INFORMATION SUPPLIED:
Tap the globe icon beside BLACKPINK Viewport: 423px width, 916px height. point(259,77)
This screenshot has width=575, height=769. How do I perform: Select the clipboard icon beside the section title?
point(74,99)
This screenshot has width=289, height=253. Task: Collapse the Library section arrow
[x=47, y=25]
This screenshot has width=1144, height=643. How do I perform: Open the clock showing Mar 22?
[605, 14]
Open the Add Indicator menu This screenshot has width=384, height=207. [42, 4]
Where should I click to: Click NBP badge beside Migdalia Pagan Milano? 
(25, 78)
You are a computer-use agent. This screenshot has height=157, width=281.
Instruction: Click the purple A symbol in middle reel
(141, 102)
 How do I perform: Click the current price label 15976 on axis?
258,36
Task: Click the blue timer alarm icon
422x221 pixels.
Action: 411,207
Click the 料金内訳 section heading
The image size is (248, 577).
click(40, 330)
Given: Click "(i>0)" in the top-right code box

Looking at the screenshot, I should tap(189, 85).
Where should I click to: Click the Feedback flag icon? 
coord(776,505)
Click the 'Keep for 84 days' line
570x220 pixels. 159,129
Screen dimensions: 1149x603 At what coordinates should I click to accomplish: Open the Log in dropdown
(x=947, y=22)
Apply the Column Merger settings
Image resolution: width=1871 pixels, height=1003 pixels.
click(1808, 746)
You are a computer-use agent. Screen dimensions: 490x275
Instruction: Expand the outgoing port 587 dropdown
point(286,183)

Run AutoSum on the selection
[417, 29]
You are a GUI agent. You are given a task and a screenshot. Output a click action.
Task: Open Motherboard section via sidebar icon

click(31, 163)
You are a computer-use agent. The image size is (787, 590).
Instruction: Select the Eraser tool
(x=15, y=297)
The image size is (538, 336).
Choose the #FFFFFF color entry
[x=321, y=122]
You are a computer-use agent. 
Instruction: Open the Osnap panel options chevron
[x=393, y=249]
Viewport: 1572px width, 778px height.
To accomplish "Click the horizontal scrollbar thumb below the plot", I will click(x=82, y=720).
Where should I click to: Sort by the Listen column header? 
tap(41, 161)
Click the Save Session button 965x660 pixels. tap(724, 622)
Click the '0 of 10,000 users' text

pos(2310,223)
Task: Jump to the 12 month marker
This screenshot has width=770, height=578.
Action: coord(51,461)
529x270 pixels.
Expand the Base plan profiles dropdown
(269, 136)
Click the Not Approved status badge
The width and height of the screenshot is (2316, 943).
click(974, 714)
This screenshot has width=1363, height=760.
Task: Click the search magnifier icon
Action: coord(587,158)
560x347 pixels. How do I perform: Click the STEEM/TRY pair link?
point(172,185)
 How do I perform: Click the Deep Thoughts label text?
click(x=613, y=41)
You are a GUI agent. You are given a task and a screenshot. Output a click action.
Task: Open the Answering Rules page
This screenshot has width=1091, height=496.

WORK REQUIRED: Reproduce every one of the entries above word for word, keeping each line as it appears.

SOLUTION:
Tap the globe icon beside BLACKPINK Viewport: 423px width, 916px height. point(259,77)
This screenshot has width=575, height=769. How do I perform: Select the clipboard icon beside the section title?
point(74,99)
This screenshot has width=289, height=253. Task: Collapse the Library section arrow
[x=47, y=25]
This screenshot has width=1144, height=643. How do I perform: Open the clock showing Mar 22?
[605, 14]
Open the Add Indicator menu This screenshot has width=384, height=207. [42, 4]
Where should I click to: Click NBP badge beside Migdalia Pagan Milano? 
(25, 78)
You are a computer-use agent. This screenshot has height=157, width=281.
Instruction: Click the purple A symbol in middle reel
(141, 102)
 How do I perform: Click the current price label 15976 on axis?
258,36
Task: Click the blue timer alarm icon
422x221 pixels.
Action: 411,207
Click the 料金内訳 section heading
The image size is (248, 577).
click(40, 330)
Given: Click "(i>0)" in the top-right code box

Looking at the screenshot, I should tap(189, 85).
Where should I click to: Click the Feedback flag icon? 
coord(776,505)
Click the 'Keep for 84 days' line
570x220 pixels. 159,129
Screen dimensions: 1149x603 At what coordinates should I click to accomplish: Open the Log in dropdown
(x=947, y=22)
Apply the Column Merger settings
Image resolution: width=1871 pixels, height=1003 pixels.
click(1808, 746)
You are a computer-use agent. Screen dimensions: 490x275
Instruction: Expand the outgoing port 587 dropdown
point(286,183)

Run AutoSum on the selection
[417, 29]
You are a GUI agent. You are given a task and a screenshot. Output a click action.
Task: Open Motherboard section via sidebar icon

click(31, 163)
You are a computer-use agent. The image size is (787, 590).
Instruction: Select the Eraser tool
(x=15, y=297)
The image size is (538, 336).
Choose the #FFFFFF color entry
[x=321, y=122]
You are a computer-use agent. 
Instruction: Open the Osnap panel options chevron
[x=393, y=249]
Viewport: 1572px width, 778px height.
To accomplish "Click the horizontal scrollbar thumb below the plot", I will click(x=82, y=720).
Where should I click to: Sort by the Listen column header? 
tap(41, 161)
Click the Save Session button 965x660 pixels. tap(724, 622)
Click the '0 of 10,000 users' text

pos(2310,223)
Task: Jump to the 12 month marker
This screenshot has width=770, height=578.
Action: coord(51,461)
529x270 pixels.
Expand the Base plan profiles dropdown
(269, 136)
Click the Not Approved status badge
The width and height of the screenshot is (2316, 943).
click(974, 714)
This screenshot has width=1363, height=760.
Task: Click the search magnifier icon
Action: coord(587,158)
560x347 pixels. How do I perform: Click the STEEM/TRY pair link?
point(172,185)
 How do I perform: Click the Deep Thoughts label text?
click(x=613, y=41)
You are a GUI agent. You are given a task and a screenshot. Output a click action.
Task: Open the Answering Rules page
This screenshot has width=1091, height=496.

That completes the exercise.